[Job A] In the excerpt on M2M communications, restate the part that opens with "Mobile cellular networks, including" and closes with "devices as required.", swapping "mobiles" for "handsets" every time it occurs.
[Job B]
Using the excerpt on M2M communications, answer these:
(i) What is the system design of mobile cellular networks optimized to maximize and to minimize?
(ii) Which two random access strategies are considered among the uncoordinated strategies?
(iii) Which strategies are considered among the coordinated strategies?
[Job C] How would the excerpt on M2M communications in cellular networks go on? Continue it from the point where it stops.

[Excerpt to read]
_ _ _ _ _ _ _
Mobile cellular networks, including the fourth generation Long Term Evolution (LTE)  are neither designed with link budget requirements of M2M devices, nor optimized for M2M traffic pattern. The system design is optimized to maximize spectral efficiency and minimize latency. Thus mobiles transmit in short duration bursts at high power levels that maximize the total sector throughput. Mobile transmit power levels are primarily dictated by maximum transmit power limit of mobiles and out-of-cell interference considerations. Battery life is not a primary concern for communications since the dominant power consumption on human devices are driven by displays and complex application processing. Furthermore, users will recharge their devices as required.
Clearly, M2M communications impose new requirements on cellular networks that demand rethinking some of the design principles [13, 14]. First, for short transactions it may be advantageous to transmit payload in the random access request itself instead of establishing dedicated bearers . This depends on the size of the payload, the overheads involved and the level of base station loading. Second, the optimization criterion for resource allocation and transmit power levels is average transmit power or energy consumed to transmit a given payload. This is because for M2M devices battery life is an important concern, and communications consumes a significant fraction of the battery energy, especially if the devices have to transmit at elevated powers due to their adverse locations. Motivated by these differences, several modifications in the current communication protocols to reduce signaling overhead [16, 17, 15] and power consumption  have been proposed in the literature. Furthermore, the idea of cooperative design where several devices are clustered together with a possibility of a controller acting as a common link between a cellular base station and the devices is investigated, e.g., in [19, 20]. The problem of uplink scheduling of M2M devices in LTE networks is studied in , where it is shown that it is better not to form different classes of the devices in order to increase the maximum load that can be served at the base station. Despite these research efforts, there is little understanding of the fundamental tradeoffs in the parameter space of interest in M2M communications, especially from a power and energy optimal design perspective, which is the main focus of this paper.
Evaluate different multiple access strategies and identify the minimum power strategy. We study both uncoordinated and coordinated multiple access strategies in this paper. In uncoordinated strategies, the payload is carried in the very first message together with the control information such as the device identity and thus there are no dedicated resources allocated. We consider both FDMA and CDMA random access strategies. The transmit power, number of frequency channels in FDMA and spread factor in CDMA are adjusted based on the average load on the system, which is known at the devices by listening to downlink broadcast signaling from the base station. Interested readers can refer to  for a comparison of the two schemes from a throughput perspective. We then consider coordinated strategies in which the resources are explicitly scheduled to active devices. The base station determines the transmission time duration, bandwidth and power and indicates this to the devices. Here we consider successive interference cancellation (SIC), FDMA and time division multiple access (TDMA) strategies and focus on determining the optimal bandwidth/time and transmit power settings for minimizing the total power and/or energy consumed to transmit a fixed size payload. Comparison of the uncoordinated and coordinated strategies shows, not surprisingly, that the coordinated strategies outperform the uncoordinated strategies for heavy loading whereas the performance is comparable for light loads. Hence for low loads, an uncoordinated strategy may be preferred when taking into account downlink overhead required to inform the devices of the allocated resources.
_ _ _ _ _ _ _
[Listing]
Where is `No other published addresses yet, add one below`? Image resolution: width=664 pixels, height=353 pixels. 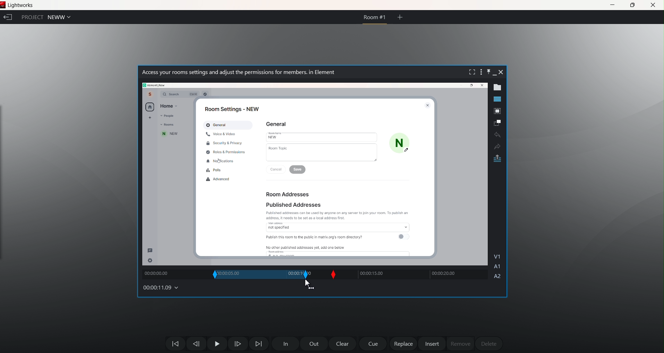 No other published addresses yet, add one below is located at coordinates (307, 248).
_ _ _ _ _ _ _
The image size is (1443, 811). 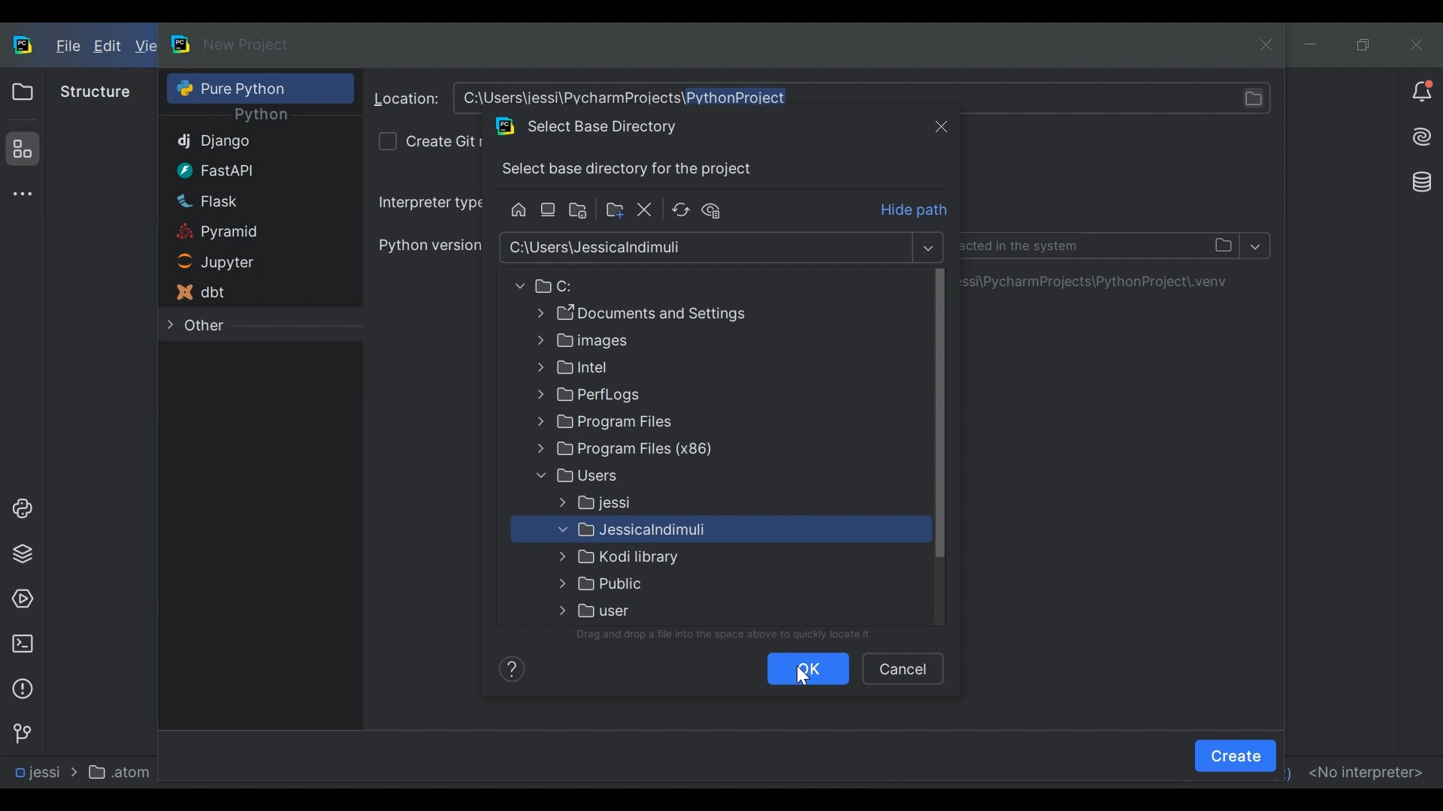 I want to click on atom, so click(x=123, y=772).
_ _ _ _ _ _ _
[Result A]
Mobile cellular networks, including the fourth generation Long Term Evolution (LTE)  are neither designed with link budget requirements of M2M devices, nor optimized for M2M traffic pattern. The system design is optimized to maximize spectral efficiency and minimize latency. Thus handsets transmit in short duration bursts at high power levels that maximize the total sector throughput. Mobile transmit power levels are primarily dictated by maximum transmit power limit of handsets and out-of-cell interference considerations. Battery life is not a primary concern for communications since the dominant power consumption on human devices are driven by displays and complex application processing. Furthermore, users will recharge their devices as required.

[Result B]
(i) It is optimized to maximize spectral efficiency and to minimize latency.
(ii) FDMA and CDMA.
(iii) Successive interference cancellation (SIC), FDMA and time division multiple access (TDMA).

[Result C]
Bound the gap between optimal and equal-resource allocation in coordinated orthogonal transmission. Minimum energy and/or power scheduling over time or frequency is known to be a convex optimization problem and various efficient algorithms have been proposed in the literature [23, 24, 25]. We show that, in the cellular setting, it is possible to approximate the optimal resource allocation through simpler one-shot solutions, which leads to closed form expressions for the optimization parameters in certain special cases. Furthermore, we prove that in the parameter space of interest, somewhat surprisingly, simple equal-resource allocations perform within a very small factor of the optimal allocations both in terms of transmit power and energy per bit for both TDMA and FDMA. The bounding factor is derived in closed form for all the cases and is around for both FDMA sum-power and sum-energy and also for TDMA sum-energy. It is around for TDMA sum-power. This suggests that a simple equal resource allocation algorithm is sufficient to achieve near-optimal transmission in terms of both the power and energy minimization.
Asymptotically optimal strategies for coordinated transmission. Using the closed form bounds derived to bound the gap between the optimal and equal resource allocation, we further show that the FDMA equal resource allocation is both sum-power and sum-energy optimal over the space of FDMA strategies in the limit of asymptotically low spectral efficiency. Since the closed form bound is the same for TDMA energy optimal solution, the result extends in this case as well. Using these bounds and the closed form result derived for the sum-power required in SIC, we also prove that FDMA, including equal resource allocation strategy, is sum-power optimal over general resource allocation strategies (not necessarily orthogonal) in the limit of asymptotically low spectral efficiency.
The rest of the paper is organized as follows. We introduce notation and describe the system model in Section II. We discuss the uncoordinated and coordinated access strategies and the associated system designs in Sections III and IV, respectively. We present the numerical results comparing different strategies in Section V. We present our conclusions in Section VI.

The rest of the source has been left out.